▶ _TASK ITEM_:
Pick out each line below containing "indicator".

▶ _DATA EXTRACTS_:

»»

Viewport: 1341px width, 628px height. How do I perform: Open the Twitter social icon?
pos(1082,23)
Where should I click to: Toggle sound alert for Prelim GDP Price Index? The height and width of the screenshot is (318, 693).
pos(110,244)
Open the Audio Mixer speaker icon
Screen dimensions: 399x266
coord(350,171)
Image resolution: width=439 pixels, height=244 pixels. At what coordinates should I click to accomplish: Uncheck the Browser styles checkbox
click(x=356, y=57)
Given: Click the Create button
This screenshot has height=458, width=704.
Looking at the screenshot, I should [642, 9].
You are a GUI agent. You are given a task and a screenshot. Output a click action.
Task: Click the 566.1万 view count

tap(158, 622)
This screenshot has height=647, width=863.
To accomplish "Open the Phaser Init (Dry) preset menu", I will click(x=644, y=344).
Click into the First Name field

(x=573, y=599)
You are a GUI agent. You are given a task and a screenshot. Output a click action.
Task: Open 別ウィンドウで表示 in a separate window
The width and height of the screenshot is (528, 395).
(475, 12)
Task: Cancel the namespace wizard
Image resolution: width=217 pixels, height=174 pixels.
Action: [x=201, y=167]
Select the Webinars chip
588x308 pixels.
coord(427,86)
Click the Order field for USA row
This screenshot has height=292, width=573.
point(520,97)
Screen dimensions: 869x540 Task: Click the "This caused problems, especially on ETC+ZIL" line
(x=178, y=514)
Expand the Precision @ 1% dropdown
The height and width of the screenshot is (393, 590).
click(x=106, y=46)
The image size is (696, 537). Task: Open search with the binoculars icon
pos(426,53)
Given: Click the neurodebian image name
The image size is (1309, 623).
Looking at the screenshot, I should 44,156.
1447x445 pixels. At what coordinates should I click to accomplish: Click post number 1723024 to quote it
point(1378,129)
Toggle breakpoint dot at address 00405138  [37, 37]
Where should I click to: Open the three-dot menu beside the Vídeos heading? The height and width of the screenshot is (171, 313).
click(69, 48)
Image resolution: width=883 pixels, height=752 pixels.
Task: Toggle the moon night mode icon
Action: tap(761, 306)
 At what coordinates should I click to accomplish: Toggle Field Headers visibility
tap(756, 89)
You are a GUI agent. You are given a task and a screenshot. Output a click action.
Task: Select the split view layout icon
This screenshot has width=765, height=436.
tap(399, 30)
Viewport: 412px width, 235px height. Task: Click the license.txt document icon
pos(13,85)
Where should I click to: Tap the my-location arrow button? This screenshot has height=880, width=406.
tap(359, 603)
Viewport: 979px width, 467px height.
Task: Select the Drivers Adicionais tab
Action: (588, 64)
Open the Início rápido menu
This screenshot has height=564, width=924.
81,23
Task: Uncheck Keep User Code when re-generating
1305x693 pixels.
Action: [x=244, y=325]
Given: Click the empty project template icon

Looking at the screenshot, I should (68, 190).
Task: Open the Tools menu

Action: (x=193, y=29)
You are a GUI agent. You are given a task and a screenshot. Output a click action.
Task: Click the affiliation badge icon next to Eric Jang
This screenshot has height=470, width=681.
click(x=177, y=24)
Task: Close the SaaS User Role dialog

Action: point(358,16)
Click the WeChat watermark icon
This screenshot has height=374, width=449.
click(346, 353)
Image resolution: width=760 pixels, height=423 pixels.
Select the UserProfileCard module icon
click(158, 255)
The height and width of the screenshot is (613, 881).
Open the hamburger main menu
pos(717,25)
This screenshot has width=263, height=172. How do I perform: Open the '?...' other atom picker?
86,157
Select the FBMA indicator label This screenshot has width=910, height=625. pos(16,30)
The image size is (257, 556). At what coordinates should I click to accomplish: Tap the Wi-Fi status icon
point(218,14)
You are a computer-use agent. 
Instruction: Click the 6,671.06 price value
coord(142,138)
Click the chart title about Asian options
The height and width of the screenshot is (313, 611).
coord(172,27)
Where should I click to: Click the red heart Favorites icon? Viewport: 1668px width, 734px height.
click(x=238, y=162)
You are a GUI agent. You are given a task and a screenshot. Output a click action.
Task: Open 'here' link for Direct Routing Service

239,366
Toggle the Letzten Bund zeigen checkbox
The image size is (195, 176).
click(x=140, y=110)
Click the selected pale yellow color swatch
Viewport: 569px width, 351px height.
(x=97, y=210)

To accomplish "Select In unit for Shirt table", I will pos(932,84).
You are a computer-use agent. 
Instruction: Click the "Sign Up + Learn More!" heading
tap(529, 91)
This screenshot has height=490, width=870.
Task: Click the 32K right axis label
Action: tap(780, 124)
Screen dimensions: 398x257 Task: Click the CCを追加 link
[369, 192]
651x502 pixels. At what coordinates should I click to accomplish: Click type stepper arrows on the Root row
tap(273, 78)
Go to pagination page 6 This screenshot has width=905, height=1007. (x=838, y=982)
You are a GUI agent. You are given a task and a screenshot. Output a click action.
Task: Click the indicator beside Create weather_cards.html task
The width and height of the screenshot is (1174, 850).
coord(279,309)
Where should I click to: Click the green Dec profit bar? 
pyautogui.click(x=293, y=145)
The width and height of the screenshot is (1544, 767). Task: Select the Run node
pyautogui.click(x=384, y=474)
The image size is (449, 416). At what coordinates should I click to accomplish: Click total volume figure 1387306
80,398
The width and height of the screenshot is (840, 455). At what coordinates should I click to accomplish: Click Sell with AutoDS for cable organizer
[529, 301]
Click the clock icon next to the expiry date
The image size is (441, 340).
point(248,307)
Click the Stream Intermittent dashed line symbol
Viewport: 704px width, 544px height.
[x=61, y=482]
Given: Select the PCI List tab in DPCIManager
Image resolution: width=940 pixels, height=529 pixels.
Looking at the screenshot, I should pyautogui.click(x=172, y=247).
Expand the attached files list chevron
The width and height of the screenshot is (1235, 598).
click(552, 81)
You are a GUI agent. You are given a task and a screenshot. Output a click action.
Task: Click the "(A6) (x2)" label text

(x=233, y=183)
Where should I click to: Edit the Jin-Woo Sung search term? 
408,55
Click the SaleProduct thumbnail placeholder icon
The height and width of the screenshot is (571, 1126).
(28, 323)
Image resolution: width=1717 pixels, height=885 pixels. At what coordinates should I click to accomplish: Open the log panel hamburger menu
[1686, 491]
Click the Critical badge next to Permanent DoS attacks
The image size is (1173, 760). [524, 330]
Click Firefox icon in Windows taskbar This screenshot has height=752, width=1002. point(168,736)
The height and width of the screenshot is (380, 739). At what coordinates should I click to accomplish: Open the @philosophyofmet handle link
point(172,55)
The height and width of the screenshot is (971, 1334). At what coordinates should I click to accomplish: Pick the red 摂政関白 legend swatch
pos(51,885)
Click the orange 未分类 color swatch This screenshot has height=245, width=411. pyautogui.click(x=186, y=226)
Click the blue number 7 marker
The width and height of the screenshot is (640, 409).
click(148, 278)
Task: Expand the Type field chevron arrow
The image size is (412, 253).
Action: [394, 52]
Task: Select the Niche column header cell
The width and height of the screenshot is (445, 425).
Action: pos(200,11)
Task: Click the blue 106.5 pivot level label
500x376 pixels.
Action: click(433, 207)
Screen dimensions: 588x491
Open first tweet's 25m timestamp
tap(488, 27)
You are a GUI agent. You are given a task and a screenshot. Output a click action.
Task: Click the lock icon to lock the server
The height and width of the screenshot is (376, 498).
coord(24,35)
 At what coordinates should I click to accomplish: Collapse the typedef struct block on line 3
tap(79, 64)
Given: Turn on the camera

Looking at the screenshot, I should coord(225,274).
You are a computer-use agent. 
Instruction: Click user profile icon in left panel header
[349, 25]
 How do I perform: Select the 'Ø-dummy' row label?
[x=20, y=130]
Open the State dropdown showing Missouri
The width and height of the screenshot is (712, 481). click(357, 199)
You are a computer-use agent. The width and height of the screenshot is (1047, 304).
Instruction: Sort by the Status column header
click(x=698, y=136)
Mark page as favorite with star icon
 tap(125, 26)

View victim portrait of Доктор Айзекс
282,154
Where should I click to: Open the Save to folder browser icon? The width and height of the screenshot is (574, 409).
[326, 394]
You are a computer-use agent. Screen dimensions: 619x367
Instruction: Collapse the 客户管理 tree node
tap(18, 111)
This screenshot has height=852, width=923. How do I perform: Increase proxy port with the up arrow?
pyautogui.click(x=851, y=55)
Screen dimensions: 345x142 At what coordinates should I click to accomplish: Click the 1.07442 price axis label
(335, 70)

««

▶ _TASK RESPONSE_:
Select the FBMA indicator label This screenshot has width=910, height=625. pos(16,30)
Task: Click the indicator beside Create weather_cards.html task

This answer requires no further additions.